Саня не ответил. Только хмыкнул.
Проводив взглядом коллег, Славкин снова посмотрел на друга. Лицо его при этом не отражало никаких эмоций:
– Сейчас вы с дедом тихенько уйдете. Назад вам, естественно, путь заказан.
– Еще один вопрос.
– Валяй.
– Так значит, в гарнизоне – это тоже все тобой подстроено?
– Да. Нас слишком время торопило. И там уже без всяких антимоний. Все? Еще чего-то?
– Нет.
– Тогда валите.
– И Бог тебе судья, – сказал Семеныч.
Славкин снова не ответил. Только хмыкнул на прощанье.
Захмарило. Заштилело. Острый, как шило, горняк [76] , задувший было еще в потемках, жахнул, как только полностью развиднелось, сквозанул со свистом по тайге и умер, коротко ворчнув на обертонах.
Резко потеплело. На глазах истаяла куржа, зачастила мелкая капель с кедровых лап.
Сидел на кромке голого скального выступа. Смолил подряд вторую сигарету, не замечая горечи во рту. Бездумно. Бесчувственно. Устремляясь безразличным взглядом внутрь.
– А морок идет, Андрюша! Язви его! – озаботился Семеныч, сердито и решительно потряс за плечо. – Не ровен час в верхах прихватит – намытаримся.
– На… мы… таримся, – повторил за стариком врастяжку, с раздумчивым придыханием, словно пробуя слово на вкус.

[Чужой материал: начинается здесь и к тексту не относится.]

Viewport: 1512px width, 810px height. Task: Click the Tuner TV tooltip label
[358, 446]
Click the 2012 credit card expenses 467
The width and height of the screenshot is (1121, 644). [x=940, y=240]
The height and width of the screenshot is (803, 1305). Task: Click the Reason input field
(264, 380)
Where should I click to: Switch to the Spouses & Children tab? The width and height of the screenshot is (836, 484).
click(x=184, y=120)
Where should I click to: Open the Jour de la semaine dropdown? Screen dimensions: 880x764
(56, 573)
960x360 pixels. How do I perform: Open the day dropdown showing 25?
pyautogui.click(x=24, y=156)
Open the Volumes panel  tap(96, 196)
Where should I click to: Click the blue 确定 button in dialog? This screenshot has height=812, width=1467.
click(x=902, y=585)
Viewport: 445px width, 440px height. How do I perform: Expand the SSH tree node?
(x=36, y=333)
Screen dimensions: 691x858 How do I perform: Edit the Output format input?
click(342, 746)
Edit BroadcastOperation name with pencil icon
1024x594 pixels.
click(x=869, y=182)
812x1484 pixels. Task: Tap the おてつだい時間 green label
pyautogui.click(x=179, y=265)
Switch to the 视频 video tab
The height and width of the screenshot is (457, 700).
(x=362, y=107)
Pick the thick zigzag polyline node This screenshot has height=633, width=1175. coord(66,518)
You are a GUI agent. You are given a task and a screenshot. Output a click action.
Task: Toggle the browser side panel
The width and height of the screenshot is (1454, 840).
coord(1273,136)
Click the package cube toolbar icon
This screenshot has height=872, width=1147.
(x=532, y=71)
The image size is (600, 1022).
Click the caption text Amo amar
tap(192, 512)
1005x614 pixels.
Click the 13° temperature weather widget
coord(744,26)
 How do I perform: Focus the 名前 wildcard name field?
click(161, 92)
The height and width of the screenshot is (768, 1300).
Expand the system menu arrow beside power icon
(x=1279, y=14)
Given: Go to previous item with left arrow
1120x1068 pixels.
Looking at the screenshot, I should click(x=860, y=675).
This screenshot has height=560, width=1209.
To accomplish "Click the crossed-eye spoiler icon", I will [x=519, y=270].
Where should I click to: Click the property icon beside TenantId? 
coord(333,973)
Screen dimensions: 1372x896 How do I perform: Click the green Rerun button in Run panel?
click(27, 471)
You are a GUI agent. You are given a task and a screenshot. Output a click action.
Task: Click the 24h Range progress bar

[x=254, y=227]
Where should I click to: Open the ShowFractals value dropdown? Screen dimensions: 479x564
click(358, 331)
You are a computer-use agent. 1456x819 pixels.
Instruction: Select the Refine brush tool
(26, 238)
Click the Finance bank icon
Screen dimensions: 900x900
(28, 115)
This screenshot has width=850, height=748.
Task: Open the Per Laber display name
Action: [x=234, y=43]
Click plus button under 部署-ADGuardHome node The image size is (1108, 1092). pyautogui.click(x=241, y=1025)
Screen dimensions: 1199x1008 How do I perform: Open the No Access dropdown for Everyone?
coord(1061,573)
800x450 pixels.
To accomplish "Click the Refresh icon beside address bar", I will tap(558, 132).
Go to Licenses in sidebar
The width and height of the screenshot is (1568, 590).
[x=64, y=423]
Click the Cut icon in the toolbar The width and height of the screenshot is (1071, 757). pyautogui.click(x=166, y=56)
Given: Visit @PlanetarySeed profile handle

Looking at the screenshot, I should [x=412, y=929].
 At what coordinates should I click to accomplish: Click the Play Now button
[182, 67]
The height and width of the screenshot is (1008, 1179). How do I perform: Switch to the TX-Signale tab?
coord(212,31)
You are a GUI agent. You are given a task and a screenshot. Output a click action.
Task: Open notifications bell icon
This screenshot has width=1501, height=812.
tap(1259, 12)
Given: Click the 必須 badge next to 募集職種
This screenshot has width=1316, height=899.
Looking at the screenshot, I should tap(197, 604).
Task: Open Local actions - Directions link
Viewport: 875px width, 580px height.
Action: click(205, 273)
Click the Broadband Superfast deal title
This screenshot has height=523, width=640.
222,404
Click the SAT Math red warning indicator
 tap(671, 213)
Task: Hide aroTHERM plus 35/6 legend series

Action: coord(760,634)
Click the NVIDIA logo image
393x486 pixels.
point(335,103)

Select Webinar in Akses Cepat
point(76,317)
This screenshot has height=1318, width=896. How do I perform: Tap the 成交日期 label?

Тяжело поднялся. Поддернул за ремень лежавший рядом автомат. Забросил его за плечо и шагнул… назад.
– Ну, и на кой их отпустил? Опять какую-то комбинашку затеял?
– А что, нам этих троих чернозадых «джигитов»-джанов, уважающих «Арарат», для убедительной картинки не хватает? По-моему, за глаза.
– Да ладно, колись уже. Я ж тебя как облупленного знаю.
– Да никуда они не денутся. У них же маячки – в прикладах.
– А по пути стволы не скинут?
– Не должны. Тайга же все-таки. Да пусть и сбросят. Я ж подстраховался.
– Ну, ты и жучила! И их, и кержаков зачистить сразу – махом.
– А что мудрить? Пускай дотопают, а там – по «маячку» – и вся недолга.